There are two divisions per age group.

Tagen Harris, 9, of Guy is among those who were nominated to participate in the upcoming tourney.

The fourth grade Guy Perkins student was at the bat 86 times this year and had a batting average of .686. Harris, who plays for the Thundercats, had six home runs, 33 RBIs, 40 runs scored and also had 14 strike outs. She is a 2018 Central Arkansas Fall Ball state champion and was a 2019 USSSA C Class state runner up.

Primarily, she plays third base but also supports her team as a first base back-up.

Emily Harris, who is Tagen’s mother, said the young Thundercat is “known for her fielding.”

Watching her 9-year-old daughter on the field and at home is inspiring, she said, adding that Tagen helps lead her younger sister and teaches her new techniques.

Tagen is not afraid to be a team player and work toward victory alongside her teammates.

“She can tag out steals from second to third quickly with the help from her amazing catcher, Sophie Bertog,” Emily said. “She also is known for her line drive throws from third to first base, with help from first baseman, Gemma Damron.”

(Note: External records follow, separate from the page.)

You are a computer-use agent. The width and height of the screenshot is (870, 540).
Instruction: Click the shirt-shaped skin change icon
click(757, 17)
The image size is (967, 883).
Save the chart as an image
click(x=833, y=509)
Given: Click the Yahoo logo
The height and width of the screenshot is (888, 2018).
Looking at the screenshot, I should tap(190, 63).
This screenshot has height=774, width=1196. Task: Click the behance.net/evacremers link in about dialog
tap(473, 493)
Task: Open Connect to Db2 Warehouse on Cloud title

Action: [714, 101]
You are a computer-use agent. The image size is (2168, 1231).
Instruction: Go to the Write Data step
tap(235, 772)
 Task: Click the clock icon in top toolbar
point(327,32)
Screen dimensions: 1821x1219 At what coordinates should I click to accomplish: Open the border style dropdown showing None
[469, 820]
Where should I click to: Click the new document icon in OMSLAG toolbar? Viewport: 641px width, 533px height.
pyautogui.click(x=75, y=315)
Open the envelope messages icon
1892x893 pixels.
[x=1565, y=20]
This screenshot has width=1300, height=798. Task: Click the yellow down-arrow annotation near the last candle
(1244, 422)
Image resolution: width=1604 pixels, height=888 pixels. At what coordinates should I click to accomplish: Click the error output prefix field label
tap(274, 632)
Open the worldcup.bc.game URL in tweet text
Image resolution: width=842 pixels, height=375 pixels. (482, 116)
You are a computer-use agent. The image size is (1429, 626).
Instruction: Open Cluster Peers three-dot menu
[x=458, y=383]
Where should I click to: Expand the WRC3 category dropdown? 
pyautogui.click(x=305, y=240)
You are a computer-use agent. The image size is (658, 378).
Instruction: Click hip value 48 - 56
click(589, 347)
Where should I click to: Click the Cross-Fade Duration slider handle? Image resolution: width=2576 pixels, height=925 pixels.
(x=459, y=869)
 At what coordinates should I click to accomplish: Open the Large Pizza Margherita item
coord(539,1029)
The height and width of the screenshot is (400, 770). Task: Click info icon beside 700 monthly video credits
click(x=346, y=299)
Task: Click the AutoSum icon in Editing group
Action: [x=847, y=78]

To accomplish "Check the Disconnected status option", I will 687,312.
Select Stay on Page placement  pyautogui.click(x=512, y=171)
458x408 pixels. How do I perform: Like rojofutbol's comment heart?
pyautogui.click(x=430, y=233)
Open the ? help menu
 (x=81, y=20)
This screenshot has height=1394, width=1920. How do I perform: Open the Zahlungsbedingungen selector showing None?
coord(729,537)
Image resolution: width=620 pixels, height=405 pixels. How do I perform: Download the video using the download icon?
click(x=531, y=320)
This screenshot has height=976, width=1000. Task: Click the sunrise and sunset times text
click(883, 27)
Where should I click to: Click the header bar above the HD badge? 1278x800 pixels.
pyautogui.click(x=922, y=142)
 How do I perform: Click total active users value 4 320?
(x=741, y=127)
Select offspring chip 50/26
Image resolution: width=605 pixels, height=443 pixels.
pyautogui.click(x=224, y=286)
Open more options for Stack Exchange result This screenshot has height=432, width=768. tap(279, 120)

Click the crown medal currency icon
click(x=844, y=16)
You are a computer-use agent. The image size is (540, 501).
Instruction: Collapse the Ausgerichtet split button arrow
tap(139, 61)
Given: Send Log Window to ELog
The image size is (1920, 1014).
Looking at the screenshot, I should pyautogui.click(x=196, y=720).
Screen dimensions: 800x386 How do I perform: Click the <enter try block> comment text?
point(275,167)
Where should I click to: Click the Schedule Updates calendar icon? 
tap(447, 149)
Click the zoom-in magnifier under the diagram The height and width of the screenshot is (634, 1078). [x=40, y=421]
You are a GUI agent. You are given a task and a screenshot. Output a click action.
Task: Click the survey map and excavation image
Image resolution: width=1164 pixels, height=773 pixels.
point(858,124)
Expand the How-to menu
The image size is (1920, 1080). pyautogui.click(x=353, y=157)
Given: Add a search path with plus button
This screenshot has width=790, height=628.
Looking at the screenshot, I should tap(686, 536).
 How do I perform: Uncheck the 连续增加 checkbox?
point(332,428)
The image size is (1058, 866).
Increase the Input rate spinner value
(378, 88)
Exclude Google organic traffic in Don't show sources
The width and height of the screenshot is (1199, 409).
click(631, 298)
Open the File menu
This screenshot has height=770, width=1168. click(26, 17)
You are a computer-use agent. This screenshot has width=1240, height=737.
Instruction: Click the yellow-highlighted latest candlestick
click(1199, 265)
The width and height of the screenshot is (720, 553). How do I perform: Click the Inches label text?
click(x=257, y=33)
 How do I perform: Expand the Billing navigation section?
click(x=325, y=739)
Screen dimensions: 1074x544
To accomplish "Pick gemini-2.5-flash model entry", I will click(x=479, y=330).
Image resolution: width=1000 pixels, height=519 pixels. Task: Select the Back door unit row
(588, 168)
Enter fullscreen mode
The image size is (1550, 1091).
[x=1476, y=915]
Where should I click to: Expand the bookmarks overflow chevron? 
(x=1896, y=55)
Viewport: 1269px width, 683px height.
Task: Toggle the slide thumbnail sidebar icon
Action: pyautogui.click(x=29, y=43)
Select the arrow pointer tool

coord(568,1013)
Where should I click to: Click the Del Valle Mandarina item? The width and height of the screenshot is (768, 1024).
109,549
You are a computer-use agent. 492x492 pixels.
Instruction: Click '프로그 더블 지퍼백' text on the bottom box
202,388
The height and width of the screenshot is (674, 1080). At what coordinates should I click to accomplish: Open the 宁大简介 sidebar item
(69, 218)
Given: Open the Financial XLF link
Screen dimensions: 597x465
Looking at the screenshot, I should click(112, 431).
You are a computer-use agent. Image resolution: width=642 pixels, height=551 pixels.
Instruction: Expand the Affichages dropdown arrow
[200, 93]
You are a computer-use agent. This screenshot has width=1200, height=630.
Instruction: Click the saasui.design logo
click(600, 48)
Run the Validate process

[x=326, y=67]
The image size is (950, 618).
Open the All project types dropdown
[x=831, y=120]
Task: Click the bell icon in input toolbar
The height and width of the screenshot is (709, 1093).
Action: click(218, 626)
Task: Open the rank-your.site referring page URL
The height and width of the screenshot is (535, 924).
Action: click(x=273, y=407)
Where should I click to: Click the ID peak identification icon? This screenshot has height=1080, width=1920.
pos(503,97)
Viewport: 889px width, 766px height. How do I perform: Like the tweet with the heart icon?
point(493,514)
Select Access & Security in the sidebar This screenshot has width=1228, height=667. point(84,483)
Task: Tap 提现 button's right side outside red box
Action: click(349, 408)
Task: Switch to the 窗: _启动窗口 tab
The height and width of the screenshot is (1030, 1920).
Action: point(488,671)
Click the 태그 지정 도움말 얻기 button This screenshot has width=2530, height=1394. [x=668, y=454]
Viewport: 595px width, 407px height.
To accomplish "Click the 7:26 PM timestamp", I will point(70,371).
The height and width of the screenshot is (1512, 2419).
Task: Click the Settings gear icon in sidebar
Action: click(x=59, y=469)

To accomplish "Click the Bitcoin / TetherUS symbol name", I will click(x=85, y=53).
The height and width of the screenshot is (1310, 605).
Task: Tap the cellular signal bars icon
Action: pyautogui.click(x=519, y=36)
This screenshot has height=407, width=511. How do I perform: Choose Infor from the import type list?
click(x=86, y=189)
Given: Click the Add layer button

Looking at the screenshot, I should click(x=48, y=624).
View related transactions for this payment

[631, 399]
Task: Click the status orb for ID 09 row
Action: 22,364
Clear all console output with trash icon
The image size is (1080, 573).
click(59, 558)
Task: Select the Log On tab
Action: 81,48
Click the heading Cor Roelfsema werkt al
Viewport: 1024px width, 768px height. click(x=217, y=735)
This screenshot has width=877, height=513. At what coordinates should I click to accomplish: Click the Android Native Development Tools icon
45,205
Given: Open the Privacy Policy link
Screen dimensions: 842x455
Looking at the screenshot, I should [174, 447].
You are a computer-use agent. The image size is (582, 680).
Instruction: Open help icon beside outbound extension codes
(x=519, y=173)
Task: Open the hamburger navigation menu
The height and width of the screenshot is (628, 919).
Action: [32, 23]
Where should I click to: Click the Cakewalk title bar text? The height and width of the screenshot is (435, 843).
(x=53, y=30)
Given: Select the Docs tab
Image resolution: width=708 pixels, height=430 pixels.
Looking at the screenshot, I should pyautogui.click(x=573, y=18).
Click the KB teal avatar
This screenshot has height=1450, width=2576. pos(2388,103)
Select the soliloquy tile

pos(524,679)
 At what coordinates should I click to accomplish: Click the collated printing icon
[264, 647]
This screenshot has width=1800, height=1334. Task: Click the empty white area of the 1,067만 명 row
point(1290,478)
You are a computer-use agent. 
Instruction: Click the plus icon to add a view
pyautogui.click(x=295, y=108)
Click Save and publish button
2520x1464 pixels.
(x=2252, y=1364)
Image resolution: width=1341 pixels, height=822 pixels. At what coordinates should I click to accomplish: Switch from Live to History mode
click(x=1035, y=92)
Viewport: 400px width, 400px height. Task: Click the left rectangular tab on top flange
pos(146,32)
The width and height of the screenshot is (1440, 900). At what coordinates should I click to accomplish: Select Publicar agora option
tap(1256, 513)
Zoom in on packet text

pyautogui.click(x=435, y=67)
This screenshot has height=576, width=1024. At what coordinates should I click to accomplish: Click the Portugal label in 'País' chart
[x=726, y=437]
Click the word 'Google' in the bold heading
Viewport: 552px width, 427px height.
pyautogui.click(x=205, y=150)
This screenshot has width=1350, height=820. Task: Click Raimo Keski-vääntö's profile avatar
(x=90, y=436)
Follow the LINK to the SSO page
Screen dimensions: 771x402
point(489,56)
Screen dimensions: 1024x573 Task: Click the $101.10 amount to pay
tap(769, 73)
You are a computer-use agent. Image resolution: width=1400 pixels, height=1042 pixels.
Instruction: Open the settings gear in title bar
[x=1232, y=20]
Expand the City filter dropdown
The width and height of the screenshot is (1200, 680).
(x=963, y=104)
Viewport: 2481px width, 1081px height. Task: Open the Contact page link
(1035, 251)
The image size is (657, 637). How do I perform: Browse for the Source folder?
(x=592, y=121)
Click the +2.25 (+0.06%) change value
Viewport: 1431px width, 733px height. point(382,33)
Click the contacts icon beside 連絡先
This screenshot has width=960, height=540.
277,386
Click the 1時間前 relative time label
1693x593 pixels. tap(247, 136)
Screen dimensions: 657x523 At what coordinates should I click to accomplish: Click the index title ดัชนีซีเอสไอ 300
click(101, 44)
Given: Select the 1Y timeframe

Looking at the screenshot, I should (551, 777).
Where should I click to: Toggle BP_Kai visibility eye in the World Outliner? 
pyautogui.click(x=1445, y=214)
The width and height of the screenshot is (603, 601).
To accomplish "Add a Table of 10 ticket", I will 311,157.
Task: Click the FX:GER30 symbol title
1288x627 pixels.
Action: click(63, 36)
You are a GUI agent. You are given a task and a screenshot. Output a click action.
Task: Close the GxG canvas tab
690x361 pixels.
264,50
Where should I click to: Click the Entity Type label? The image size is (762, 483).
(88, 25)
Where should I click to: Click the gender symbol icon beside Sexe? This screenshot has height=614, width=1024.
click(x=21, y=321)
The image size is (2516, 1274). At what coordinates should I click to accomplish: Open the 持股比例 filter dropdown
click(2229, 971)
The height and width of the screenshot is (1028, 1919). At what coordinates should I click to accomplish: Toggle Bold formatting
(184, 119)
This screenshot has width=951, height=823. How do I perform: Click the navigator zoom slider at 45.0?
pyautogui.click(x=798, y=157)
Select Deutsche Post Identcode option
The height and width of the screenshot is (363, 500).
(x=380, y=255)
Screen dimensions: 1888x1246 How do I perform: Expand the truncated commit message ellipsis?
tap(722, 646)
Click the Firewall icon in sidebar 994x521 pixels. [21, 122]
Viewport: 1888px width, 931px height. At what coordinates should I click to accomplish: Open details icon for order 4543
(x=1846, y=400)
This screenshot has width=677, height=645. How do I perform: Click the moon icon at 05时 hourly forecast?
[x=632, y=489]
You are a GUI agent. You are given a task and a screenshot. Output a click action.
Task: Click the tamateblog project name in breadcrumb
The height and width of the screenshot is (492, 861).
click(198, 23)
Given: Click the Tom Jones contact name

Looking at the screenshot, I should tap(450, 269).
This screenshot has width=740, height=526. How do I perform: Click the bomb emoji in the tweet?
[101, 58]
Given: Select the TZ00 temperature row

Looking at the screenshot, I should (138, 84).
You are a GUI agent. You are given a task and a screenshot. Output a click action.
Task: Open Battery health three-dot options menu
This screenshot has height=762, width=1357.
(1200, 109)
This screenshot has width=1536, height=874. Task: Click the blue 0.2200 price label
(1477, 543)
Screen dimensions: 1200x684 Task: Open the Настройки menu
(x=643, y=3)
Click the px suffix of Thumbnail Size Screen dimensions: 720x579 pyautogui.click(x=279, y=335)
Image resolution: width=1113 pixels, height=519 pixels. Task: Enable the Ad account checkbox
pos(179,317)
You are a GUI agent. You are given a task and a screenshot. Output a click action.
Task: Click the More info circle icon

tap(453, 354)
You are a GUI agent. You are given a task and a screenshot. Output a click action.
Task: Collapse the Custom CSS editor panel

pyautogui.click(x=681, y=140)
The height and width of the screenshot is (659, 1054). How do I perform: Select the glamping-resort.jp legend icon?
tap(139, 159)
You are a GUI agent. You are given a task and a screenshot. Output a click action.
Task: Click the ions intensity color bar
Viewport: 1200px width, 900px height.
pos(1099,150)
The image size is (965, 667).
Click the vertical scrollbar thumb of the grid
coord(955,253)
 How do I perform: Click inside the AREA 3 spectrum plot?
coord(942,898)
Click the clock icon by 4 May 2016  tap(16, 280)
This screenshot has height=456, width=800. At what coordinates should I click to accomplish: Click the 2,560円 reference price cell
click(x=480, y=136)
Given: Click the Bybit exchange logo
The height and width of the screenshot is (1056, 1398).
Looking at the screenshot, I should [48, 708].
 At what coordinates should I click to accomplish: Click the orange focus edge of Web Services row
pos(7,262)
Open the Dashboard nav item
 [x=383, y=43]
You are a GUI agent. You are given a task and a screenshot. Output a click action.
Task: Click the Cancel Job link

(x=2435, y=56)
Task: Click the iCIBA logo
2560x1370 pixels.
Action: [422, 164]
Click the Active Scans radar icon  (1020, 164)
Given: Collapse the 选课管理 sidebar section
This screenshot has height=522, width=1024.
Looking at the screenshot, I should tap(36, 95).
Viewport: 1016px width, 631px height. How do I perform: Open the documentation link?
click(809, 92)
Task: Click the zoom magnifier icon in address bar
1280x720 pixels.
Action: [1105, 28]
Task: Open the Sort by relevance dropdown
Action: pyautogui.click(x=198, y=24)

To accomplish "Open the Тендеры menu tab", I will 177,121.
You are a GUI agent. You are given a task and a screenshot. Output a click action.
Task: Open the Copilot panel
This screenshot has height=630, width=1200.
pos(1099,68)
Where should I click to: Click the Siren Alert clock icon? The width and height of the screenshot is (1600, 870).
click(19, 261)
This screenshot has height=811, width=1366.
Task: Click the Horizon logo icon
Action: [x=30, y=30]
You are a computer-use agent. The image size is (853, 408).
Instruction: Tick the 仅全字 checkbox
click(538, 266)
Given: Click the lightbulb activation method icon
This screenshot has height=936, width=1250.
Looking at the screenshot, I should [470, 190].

Tagen’s father, Tony, has coached the Thundercats the past two seasons. Emily said her husband made this decision because Tagen “instilled a love of the game into him.”

“I’ve never seen him have a passion for anything like she has helped him have for softball coaching,” Emily said.

The young Thundercat’s love for the game goes beyond perfecting her own stats.

The 9-year-old often practices with her younger sister at home to lend the younger Harris some pointers and guidance.

“Tagen also practices outside every day with Aspen,” Emily told the Log Cabin Democrat. “[Aspen is] 6 and just played her first tournament ever and was 12 for 12 on batting … only because Tagen practices with her every day.”

The Guy-Perkins student has played softball for four years.

One of her favorite parts of the game is playing along Bertog and Damron, she said.

Fielding is the best part of the game because “I like catching balls, throwing to Gemma at first base and getting outs,” she said. From there, she works with Bertog to tag their opponents out at third base.

Having her father as the team’s coach has allowed Tagen to help other members of the team, she said.

“I know most of the drills already and can help the other girls,” she said. “There is nothing I don’t like about him being my coach.”

Learning she was nominated for the second annual USSSA Arkansas All State Show was humbling to the young Thundercat. The nomination was a reminder that she has grown as a player through the years and that countless practices have paid off.

“I was so happy [when I found out] because I’ve gotten a lot better since 6 and under,” Tagen told the Log Cabin of her reaction to being nominated for the tournament. “It lets me know that I have a good attitude. Sometimes, I practice so hard and get so sweaty and stinky. It has helped me be good at softball.”

The sport has taken over Tagen’s life. It’s just who she is. Her father said while he was shocked to learn of the nomination, he was not surprised about his daughter’s accomplishment.

“When I received the email about the nomination, I wasn’t sure how to react,” Tony said. “Tagen gets better every year and dedicates herself more to the sport with each year. She is the only girl I know that at 8 years old would come home and look for either college softball or college baseball on TV everyday.”

Working hard to be better at what she does best is another of Tagen’s qualities.

“She studies the game and has more concept than most,” Tony said. “She has taught me much more than I have taught her in the last four years. Proud is an understatement.”

The 300 girls participating in the Aug. 3 tourney will have the opportunity to move up to the all-region tournament, which will be held Aug. 10 in Texas.

Simmons said the day will be filled with family-friendly activities as the teams take their turn at the bat. Festivities will include face painting, photography, music and college coaches and players will also be onside working with the players and meeting families.